------ AVAILABLE DATA ------

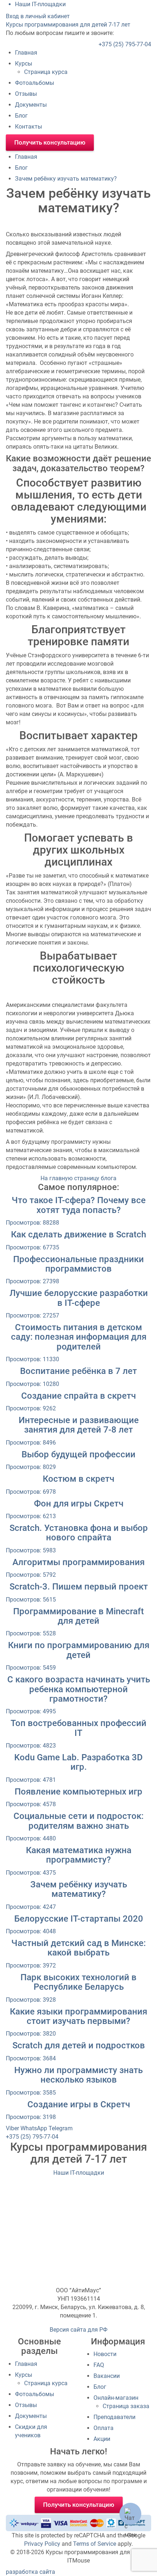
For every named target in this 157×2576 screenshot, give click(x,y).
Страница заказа (126, 2406)
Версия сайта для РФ (78, 2329)
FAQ (98, 2365)
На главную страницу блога (78, 1178)
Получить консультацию (49, 142)
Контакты (28, 126)
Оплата (103, 2428)
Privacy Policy (42, 2543)
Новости (104, 2354)
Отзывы (26, 93)
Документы (31, 104)
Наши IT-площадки (78, 2172)
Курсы (23, 63)
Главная (26, 52)
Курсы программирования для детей (68, 24)
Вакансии (106, 2375)
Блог (21, 115)
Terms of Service (94, 2543)
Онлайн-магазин (115, 2397)
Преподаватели (114, 2417)
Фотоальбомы (34, 82)
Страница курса (46, 71)
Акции (101, 2438)
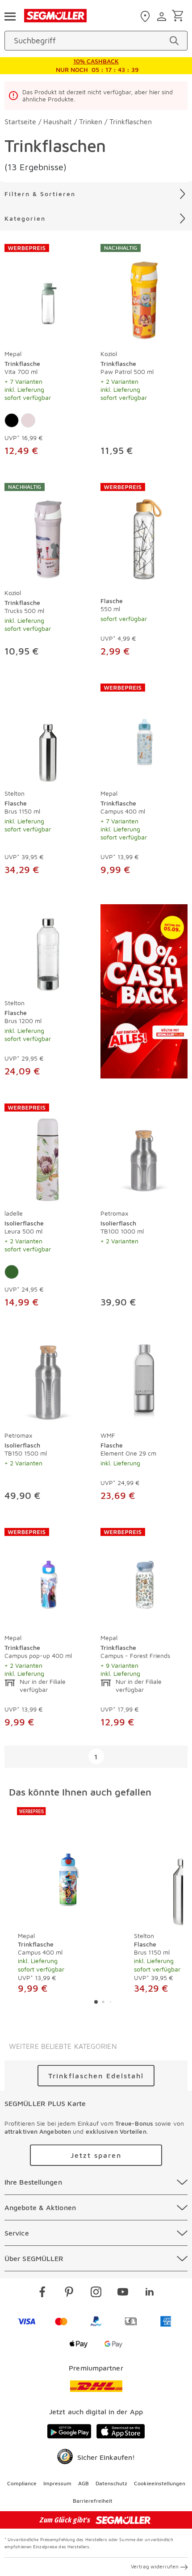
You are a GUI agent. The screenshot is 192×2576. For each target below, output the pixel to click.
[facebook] (42, 2293)
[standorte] (146, 16)
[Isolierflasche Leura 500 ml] (48, 1153)
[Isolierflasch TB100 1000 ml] (144, 1153)
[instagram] (96, 2293)
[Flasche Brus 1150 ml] (48, 733)
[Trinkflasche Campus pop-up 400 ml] (48, 1578)
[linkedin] (149, 2293)
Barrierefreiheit (93, 2500)
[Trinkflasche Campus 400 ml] (144, 733)
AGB (83, 2483)
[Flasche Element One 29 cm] (144, 1379)
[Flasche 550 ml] (144, 533)
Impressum (57, 2483)
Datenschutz (111, 2483)
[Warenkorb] (179, 16)
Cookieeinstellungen (159, 2483)
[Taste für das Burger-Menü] (9, 15)
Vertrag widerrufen (155, 2566)
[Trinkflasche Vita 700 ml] (48, 294)
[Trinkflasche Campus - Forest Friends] (144, 1578)
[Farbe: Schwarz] (11, 420)
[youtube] (122, 2293)
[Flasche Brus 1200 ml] (48, 947)
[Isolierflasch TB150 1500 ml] (48, 1379)
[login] (162, 16)
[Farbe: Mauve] (28, 420)
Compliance (22, 2483)
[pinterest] (69, 2293)
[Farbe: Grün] (11, 1272)
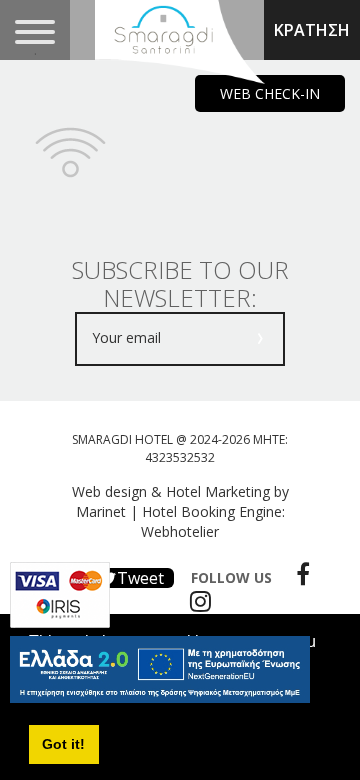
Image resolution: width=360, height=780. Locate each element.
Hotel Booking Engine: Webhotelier (213, 521)
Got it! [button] (63, 744)
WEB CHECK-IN (270, 93)
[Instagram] (195, 601)
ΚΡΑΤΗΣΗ (312, 30)
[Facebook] (298, 574)
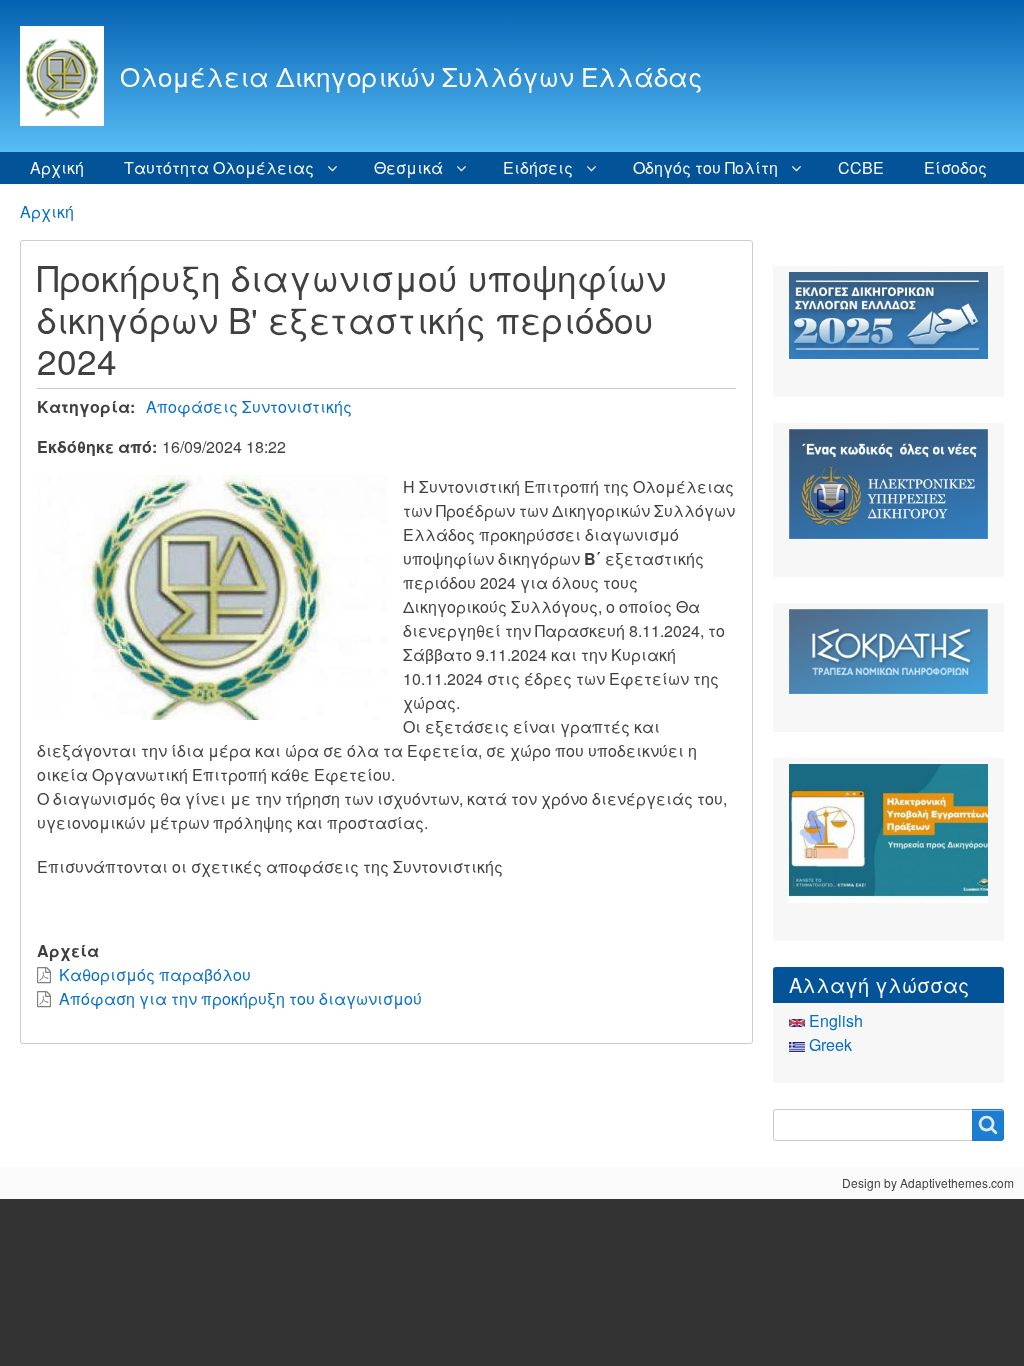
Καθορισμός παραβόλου (155, 974)
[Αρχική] (70, 76)
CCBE (861, 167)
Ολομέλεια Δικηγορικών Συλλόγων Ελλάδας (411, 75)
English (834, 1020)
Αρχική (57, 167)
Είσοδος (955, 167)
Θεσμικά (408, 167)
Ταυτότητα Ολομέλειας (219, 167)
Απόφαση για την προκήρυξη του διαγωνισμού (240, 998)
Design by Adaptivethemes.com (928, 1182)
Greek (828, 1044)
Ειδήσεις (538, 167)
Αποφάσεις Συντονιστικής (249, 406)
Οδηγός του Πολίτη (705, 167)
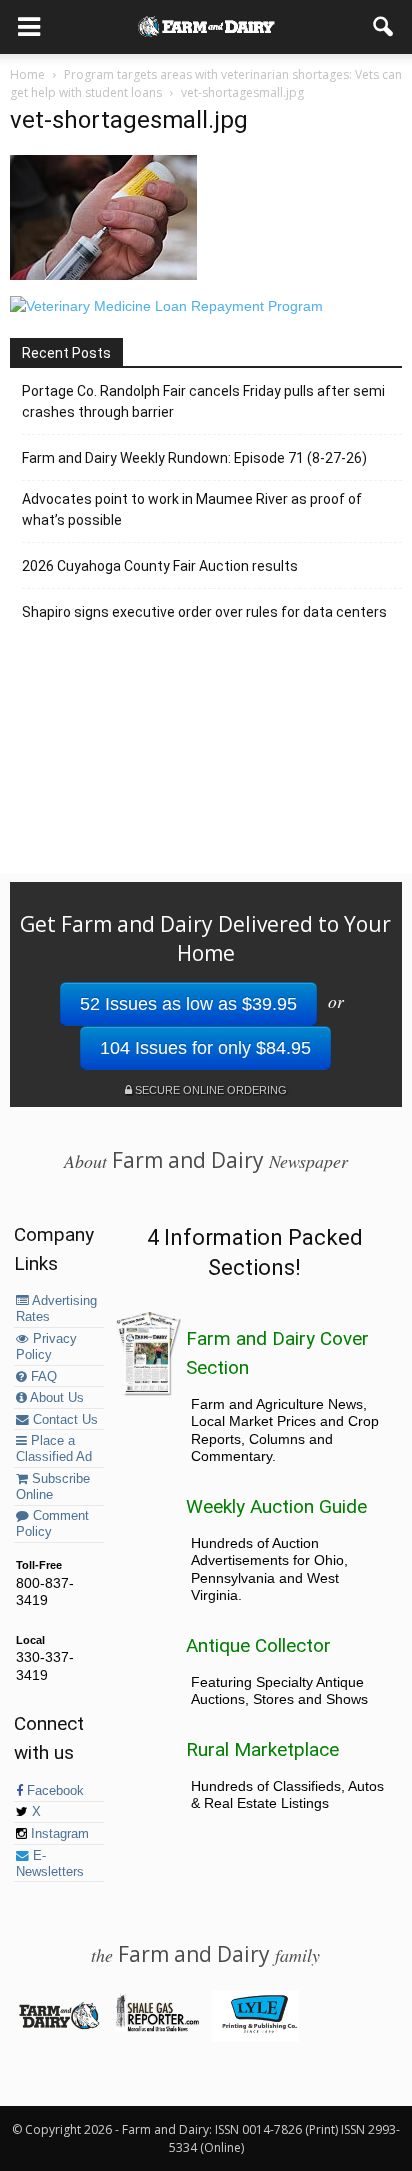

------

Give back exactly the lines from the one with "Hotel Booking Engine: Webhotelier (213, 521)" through the end of the records above, inclusive, and omit any pictures.

OUTPUT BELOW
Hotel Booking Engine: Webhotelier (213, 521)
Got it! [button] (63, 744)
WEB CHECK-IN (270, 93)
[Instagram] (195, 601)
ΚΡΑΤΗΣΗ (312, 30)
[Facebook] (298, 574)
Καθορισμός παραβόλου (155, 974)
[Αρχική] (70, 76)
CCBE (861, 167)
Ολομέλεια Δικηγορικών Συλλόγων Ελλάδας (411, 75)
English (834, 1020)
Αρχική (57, 167)
Είσοδος (955, 167)
Θεσμικά (408, 167)
Ταυτότητα Ολομέλειας (219, 167)
Απόφαση για την προκήρυξη του διαγωνισμού (240, 998)
Design by Adaptivethemes.com (928, 1182)
Greek (828, 1044)
Ειδήσεις (538, 167)
Αποφάσεις Συντονιστικής (249, 406)
Οδηγός του Πολίτη (705, 167)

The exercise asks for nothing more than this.